● Request
Please repeat the items below, beginning at the line that contains "Image resolution: width=1200" and stopping after the last of them. Leave the pictures out.
* Start *
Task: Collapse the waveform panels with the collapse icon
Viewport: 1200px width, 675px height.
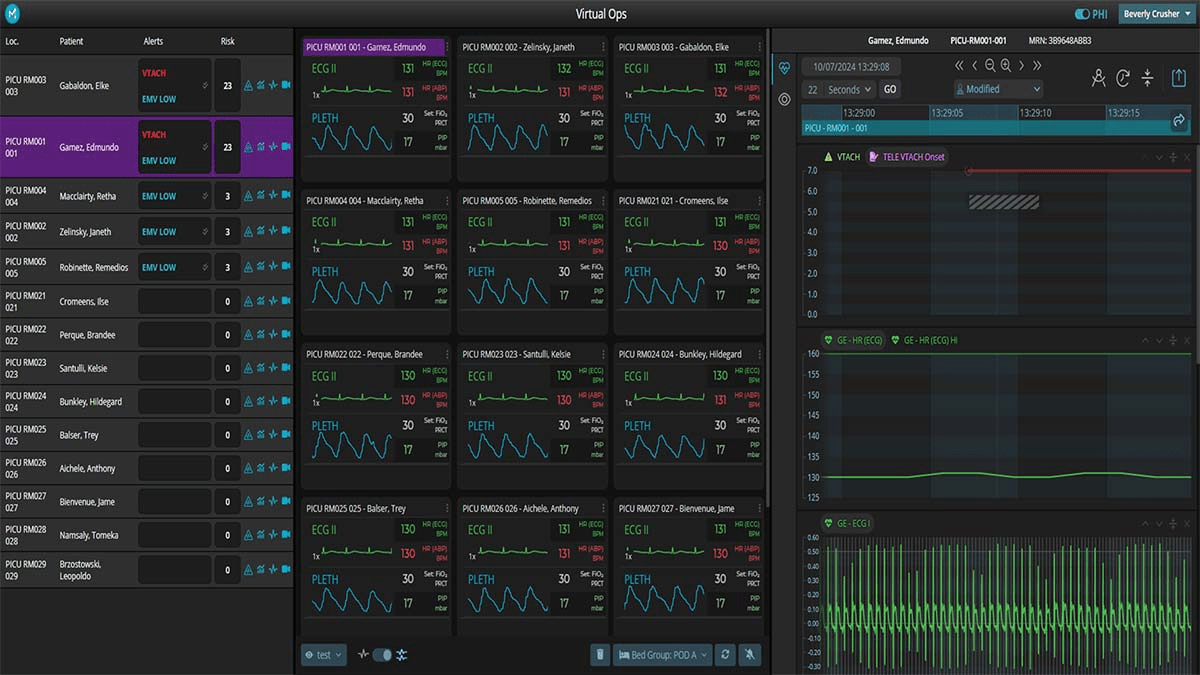Action: (x=1147, y=77)
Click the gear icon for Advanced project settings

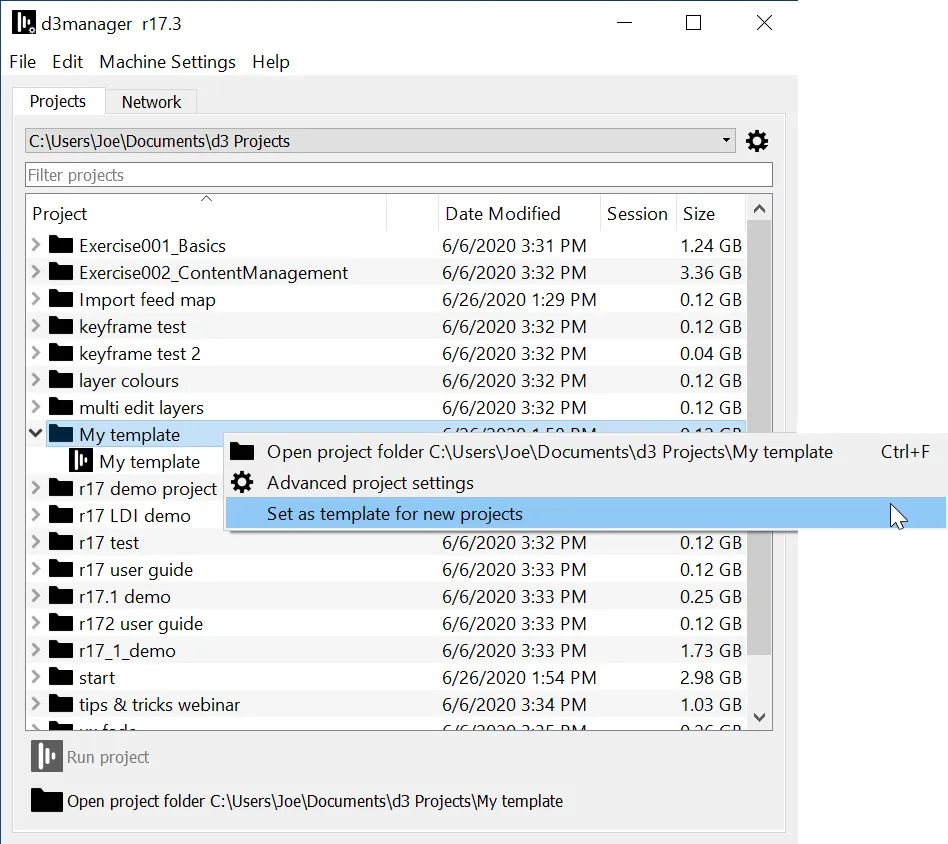tap(241, 481)
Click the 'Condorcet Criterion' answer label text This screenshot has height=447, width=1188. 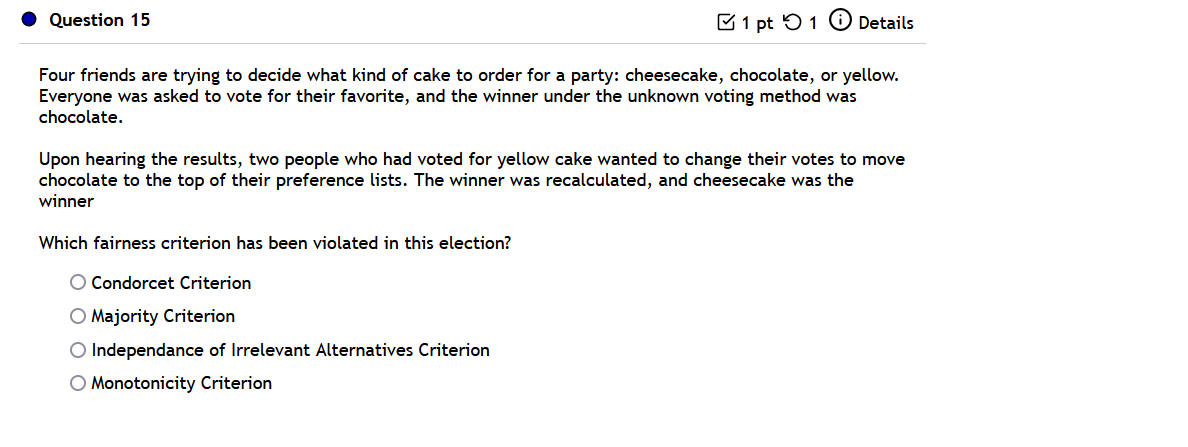click(171, 283)
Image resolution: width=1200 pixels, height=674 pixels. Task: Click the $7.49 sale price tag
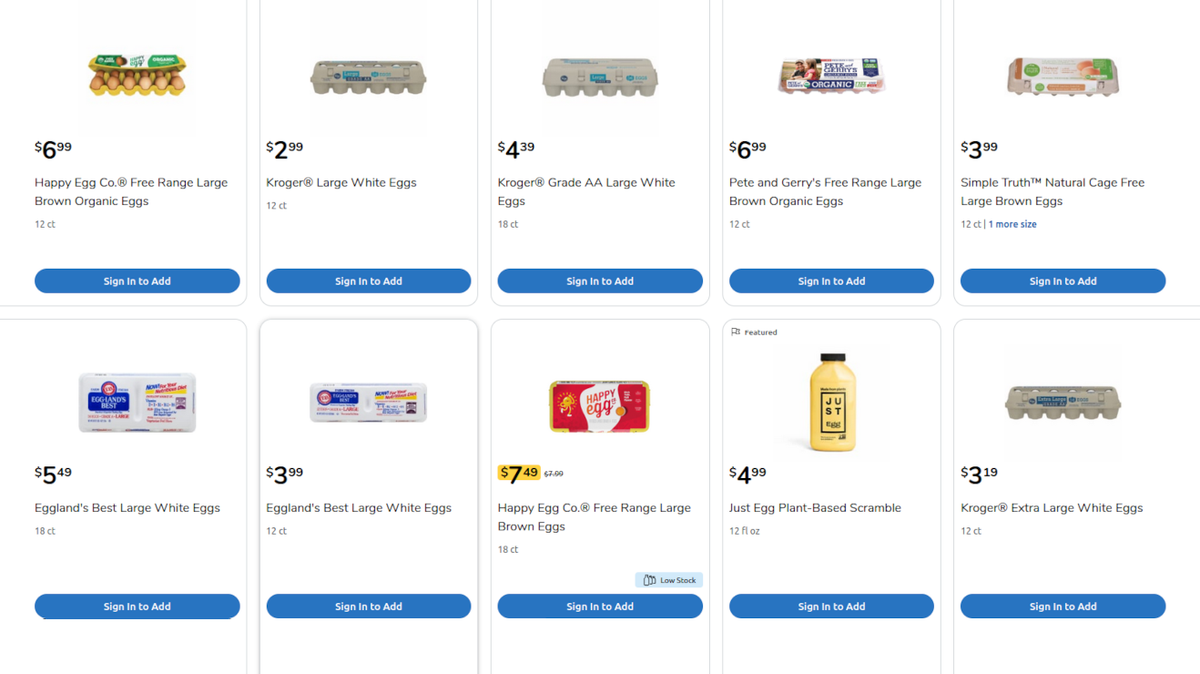click(519, 473)
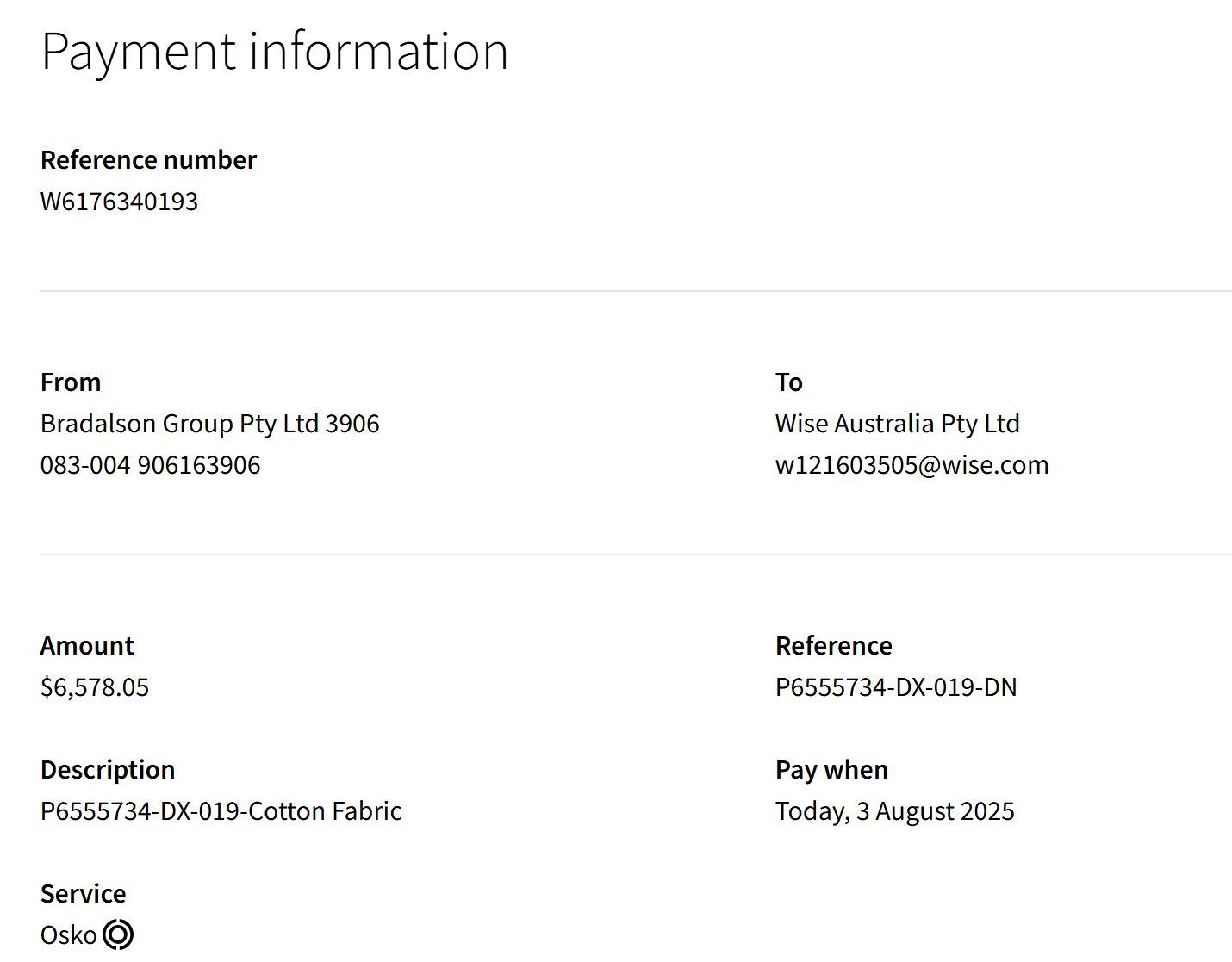1232x962 pixels.
Task: Click the Wise Australia Pty Ltd payee name
Action: tap(898, 424)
* End *
● Answer to this exercise
Image resolution: width=1200 pixels, height=674 pixels. Task: Click the $7.49 sale price tag
click(519, 473)
1232x962 pixels.
Task: Click the Wise Australia Pty Ltd payee name
Action: tap(898, 424)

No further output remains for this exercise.